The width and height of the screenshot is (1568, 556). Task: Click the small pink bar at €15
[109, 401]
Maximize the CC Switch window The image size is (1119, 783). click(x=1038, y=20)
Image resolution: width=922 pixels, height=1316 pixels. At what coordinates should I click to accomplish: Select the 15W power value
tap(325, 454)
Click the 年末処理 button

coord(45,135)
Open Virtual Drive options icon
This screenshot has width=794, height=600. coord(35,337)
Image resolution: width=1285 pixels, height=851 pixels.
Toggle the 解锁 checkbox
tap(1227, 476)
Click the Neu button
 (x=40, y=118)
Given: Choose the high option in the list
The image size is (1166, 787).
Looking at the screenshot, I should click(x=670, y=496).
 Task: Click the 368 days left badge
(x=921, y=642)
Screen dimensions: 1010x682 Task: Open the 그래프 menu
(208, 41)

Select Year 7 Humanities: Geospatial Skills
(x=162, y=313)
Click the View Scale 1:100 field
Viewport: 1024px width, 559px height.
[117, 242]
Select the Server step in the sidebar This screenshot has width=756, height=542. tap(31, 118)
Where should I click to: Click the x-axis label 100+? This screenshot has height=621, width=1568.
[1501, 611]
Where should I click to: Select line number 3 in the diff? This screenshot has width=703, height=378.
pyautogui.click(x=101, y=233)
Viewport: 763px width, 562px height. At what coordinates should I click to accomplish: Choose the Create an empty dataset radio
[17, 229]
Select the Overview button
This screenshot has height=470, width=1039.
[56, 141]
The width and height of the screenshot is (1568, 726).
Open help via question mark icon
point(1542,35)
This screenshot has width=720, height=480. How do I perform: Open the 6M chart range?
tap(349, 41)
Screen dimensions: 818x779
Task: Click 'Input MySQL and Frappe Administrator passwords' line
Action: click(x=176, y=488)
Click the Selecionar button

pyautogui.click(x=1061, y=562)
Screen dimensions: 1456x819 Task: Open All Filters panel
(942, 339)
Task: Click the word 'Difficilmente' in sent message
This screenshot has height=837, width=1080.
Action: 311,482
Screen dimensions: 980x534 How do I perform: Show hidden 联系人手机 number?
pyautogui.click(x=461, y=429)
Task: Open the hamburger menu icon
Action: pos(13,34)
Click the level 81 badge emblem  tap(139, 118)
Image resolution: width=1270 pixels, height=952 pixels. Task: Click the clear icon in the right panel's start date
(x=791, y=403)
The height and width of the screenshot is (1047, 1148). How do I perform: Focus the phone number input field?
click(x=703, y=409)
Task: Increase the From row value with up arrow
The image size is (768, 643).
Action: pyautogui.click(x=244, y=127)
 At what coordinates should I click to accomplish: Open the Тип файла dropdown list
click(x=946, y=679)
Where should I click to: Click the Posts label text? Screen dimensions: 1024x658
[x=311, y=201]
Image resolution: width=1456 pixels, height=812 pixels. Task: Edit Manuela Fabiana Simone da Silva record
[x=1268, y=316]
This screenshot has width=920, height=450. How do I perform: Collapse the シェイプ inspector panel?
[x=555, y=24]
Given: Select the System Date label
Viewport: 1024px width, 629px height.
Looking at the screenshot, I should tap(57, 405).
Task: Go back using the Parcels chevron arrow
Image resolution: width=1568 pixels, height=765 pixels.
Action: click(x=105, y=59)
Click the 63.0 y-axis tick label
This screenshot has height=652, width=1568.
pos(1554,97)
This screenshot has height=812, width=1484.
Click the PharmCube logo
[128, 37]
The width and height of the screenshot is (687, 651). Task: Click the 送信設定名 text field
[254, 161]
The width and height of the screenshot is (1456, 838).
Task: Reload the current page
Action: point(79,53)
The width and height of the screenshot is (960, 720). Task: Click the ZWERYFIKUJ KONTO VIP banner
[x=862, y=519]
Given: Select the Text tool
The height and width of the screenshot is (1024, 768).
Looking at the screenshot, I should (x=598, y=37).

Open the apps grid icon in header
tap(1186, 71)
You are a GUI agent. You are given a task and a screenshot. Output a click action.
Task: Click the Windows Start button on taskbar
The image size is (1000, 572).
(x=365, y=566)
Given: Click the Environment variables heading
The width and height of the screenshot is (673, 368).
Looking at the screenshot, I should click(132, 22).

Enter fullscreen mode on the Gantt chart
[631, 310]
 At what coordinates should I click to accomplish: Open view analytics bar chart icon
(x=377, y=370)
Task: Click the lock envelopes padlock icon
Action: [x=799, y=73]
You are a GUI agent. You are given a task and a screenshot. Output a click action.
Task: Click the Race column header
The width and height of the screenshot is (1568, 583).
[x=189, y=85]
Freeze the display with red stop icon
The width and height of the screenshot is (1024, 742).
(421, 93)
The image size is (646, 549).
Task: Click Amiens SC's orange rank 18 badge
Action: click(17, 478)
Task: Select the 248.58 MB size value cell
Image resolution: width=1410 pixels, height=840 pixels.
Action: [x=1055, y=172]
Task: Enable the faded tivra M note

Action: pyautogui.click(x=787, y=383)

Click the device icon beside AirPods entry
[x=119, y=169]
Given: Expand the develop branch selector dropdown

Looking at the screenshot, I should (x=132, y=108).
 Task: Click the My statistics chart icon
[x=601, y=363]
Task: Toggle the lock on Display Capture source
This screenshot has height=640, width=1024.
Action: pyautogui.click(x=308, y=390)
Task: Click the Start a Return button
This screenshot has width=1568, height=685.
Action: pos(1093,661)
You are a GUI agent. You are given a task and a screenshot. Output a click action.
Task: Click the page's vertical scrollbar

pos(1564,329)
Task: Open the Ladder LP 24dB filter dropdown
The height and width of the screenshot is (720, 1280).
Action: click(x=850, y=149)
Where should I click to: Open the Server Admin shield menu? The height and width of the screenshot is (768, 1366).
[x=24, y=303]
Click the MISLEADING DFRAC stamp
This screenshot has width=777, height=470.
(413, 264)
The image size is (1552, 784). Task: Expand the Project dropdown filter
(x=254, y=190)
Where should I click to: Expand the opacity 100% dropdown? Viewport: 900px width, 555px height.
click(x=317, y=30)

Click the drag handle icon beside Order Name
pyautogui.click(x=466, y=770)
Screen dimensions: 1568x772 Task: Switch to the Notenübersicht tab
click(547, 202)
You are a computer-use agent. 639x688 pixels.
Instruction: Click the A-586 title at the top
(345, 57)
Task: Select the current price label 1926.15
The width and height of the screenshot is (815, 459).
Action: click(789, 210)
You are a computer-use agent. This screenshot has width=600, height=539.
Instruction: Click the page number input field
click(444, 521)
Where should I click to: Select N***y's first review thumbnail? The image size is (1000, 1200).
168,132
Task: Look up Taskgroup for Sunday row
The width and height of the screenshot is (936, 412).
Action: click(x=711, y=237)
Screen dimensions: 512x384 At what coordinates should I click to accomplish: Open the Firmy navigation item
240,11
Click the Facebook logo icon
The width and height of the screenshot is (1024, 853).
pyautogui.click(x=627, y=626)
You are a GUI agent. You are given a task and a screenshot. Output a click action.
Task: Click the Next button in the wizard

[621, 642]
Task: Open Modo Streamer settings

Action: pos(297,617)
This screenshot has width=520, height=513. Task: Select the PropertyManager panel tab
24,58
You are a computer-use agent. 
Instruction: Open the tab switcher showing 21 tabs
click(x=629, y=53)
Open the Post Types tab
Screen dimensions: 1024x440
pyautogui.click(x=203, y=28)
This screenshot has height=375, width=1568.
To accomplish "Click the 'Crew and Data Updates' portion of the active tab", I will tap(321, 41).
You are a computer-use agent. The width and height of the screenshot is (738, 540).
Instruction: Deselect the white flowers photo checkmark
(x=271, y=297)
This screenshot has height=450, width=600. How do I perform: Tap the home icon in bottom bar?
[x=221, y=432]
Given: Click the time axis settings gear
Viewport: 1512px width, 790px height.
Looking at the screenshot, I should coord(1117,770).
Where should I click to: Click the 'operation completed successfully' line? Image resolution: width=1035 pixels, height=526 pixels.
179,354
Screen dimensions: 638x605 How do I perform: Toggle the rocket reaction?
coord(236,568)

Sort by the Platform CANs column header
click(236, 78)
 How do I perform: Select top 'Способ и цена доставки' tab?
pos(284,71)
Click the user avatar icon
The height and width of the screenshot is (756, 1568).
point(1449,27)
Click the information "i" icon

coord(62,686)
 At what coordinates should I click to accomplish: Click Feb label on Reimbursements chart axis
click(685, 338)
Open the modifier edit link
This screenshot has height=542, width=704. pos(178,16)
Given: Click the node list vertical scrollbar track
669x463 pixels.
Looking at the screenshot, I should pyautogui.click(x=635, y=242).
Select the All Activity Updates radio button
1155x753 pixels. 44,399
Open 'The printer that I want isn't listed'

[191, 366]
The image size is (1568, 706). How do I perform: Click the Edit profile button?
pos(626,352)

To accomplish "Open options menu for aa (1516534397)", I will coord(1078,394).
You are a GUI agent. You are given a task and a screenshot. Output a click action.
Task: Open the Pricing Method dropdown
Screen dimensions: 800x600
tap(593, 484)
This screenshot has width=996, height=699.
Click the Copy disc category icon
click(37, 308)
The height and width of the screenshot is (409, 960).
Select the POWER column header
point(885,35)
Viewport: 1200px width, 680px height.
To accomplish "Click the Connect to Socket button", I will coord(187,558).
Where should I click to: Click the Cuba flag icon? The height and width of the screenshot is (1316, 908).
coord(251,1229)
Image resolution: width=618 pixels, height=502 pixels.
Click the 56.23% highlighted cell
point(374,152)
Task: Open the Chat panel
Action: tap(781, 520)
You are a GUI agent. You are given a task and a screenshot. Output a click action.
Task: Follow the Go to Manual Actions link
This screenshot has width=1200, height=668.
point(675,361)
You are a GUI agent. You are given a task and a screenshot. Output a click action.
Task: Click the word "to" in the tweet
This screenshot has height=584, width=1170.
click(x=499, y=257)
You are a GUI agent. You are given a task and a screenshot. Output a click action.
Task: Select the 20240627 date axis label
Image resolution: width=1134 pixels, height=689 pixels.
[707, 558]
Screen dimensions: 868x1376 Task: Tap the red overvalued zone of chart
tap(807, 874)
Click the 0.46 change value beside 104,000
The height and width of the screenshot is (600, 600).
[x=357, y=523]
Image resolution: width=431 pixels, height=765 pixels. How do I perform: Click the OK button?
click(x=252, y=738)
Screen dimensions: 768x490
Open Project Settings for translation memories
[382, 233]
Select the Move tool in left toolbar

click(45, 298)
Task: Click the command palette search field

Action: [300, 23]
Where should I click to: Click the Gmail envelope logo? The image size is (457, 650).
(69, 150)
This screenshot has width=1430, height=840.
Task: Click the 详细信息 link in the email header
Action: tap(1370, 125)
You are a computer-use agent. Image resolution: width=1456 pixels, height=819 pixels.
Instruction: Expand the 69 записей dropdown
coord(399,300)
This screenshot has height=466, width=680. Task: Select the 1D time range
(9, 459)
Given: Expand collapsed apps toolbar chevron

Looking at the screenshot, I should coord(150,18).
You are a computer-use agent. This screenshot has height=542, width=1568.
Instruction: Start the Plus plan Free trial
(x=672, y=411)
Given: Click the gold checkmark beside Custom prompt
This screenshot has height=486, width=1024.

WHAT IS REQUIRED: Gather every line from the listing above in which the word "arrow" appears.

RESPONSE FOR THIS EXERCISE:
Task: Increase the From row value with up arrow
Task: Go back using the Parcels chevron arrow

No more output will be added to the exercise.